All lines in the listing below from the one containing "Given: Select CHANNEL header in 16GB table" through the last should be written out exactly, and only those.

╭──

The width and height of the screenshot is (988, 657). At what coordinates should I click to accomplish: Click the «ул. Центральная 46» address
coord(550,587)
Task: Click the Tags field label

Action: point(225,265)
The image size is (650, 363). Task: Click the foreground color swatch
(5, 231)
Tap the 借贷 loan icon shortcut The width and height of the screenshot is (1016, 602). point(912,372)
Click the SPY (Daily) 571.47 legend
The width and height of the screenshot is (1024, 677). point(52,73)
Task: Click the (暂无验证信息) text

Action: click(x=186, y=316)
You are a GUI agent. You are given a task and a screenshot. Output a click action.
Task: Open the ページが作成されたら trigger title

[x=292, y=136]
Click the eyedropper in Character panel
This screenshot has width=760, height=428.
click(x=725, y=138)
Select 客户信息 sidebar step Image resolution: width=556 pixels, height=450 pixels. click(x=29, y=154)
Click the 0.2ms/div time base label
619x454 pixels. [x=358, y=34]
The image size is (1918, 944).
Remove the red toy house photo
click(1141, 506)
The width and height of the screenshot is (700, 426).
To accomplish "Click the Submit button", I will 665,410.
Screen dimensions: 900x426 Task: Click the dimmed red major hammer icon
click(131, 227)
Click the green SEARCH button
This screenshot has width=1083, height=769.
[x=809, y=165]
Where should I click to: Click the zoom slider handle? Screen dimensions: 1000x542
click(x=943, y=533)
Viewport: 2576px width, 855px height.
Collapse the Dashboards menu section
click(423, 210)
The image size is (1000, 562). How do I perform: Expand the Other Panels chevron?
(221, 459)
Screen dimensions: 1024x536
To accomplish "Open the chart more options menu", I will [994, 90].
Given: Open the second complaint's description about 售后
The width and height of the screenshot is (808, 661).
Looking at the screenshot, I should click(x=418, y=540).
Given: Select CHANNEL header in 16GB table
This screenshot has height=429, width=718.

╰──

*EXERCISE RESULT*
Given: Select CHANNEL header in 16GB table
This screenshot has height=429, width=718.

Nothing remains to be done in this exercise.